ABSTRACT

What is the raw material of dictionaries? At first glance, this question may seem simple, but as we become immersed in the Hispanic lexicographic tradition, the answer fragments into several partial responses which coexist at different times in history. The answer can range from “what speakers say”, to “what the norm dictates”, with all the shades in between. Since the beginning of the twenty-first century, informatics has permeated all areas of human knowledge, including lexicography. Therefore, the materials used to design and create dictionaries, their evolution and their current computer processing have been important topics in metalexicographic studies. Nevertheless, they were initially seen as tangential to the lexicographical process per se. In this chapter we will look at the notion of corpus, specifically corpus linguistics, and its role in preparing current dictionaries.

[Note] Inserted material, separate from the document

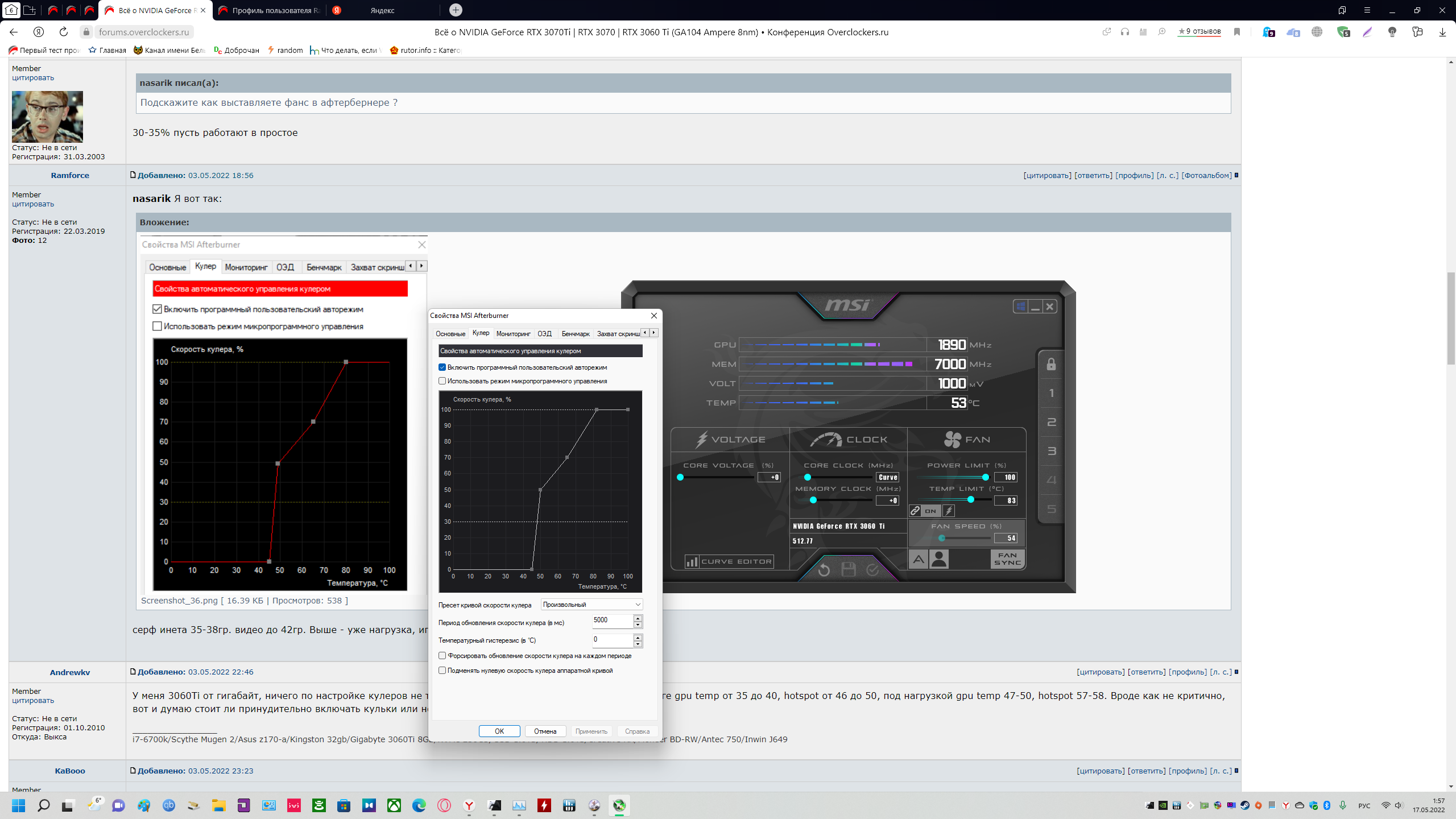Toggle the auto fan mode A button
The width and height of the screenshot is (1456, 819).
(918, 560)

How to define a corpus was a topic explored in depth in the last decade of the twentieth century and the first decade of the twenty-first. During this period, the terms “corpus-based linguistics”, “corpus linguistics” and “linguistics from corpus” coexisted in Spanish to refer both to the study of the methods to design and create corpora, and to the practice of using a corpus for linguistic analysis of all kinds.

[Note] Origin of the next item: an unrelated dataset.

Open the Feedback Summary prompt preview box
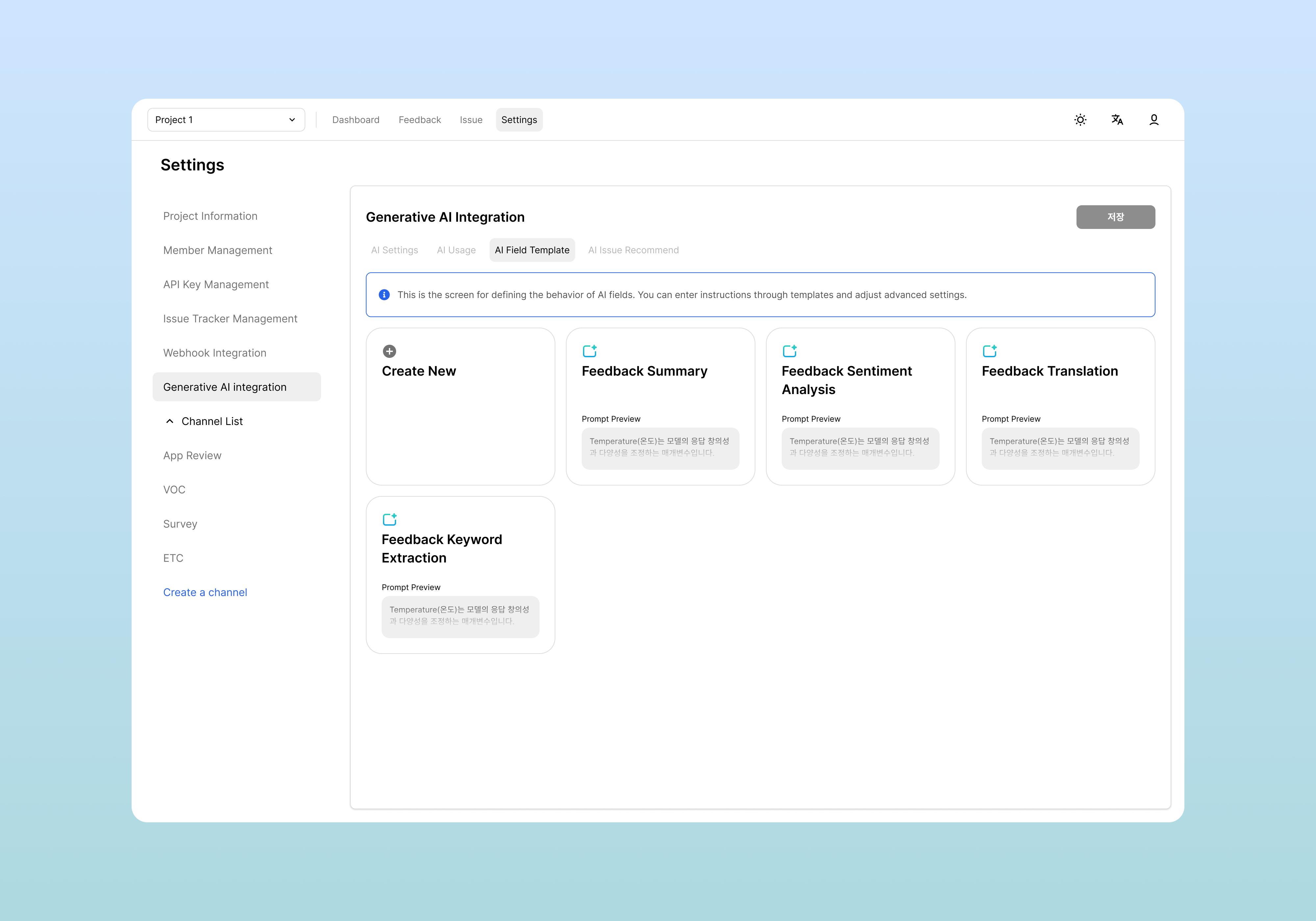This screenshot has width=1316, height=921. click(660, 448)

We adopt the definition of a corpus from Sierra (2017): “a corpus consists of a set of texts of written and/or spoken materials, duly compiled, to carry out certain linguistic analyses”. Based on this definition, we explore how materials, duly collected and exploited, give rise to the different categories of data that form a dictionary. This includes: the way in which wordlists are extracted; the different techniques for obtaining definitions; the usefulness of preparing bilingual and multilingual dictionaries; and the development of techniques to obtain examples. The metalexicographic data that new dictionaries require in order to fit into today’s digital reality is also explored.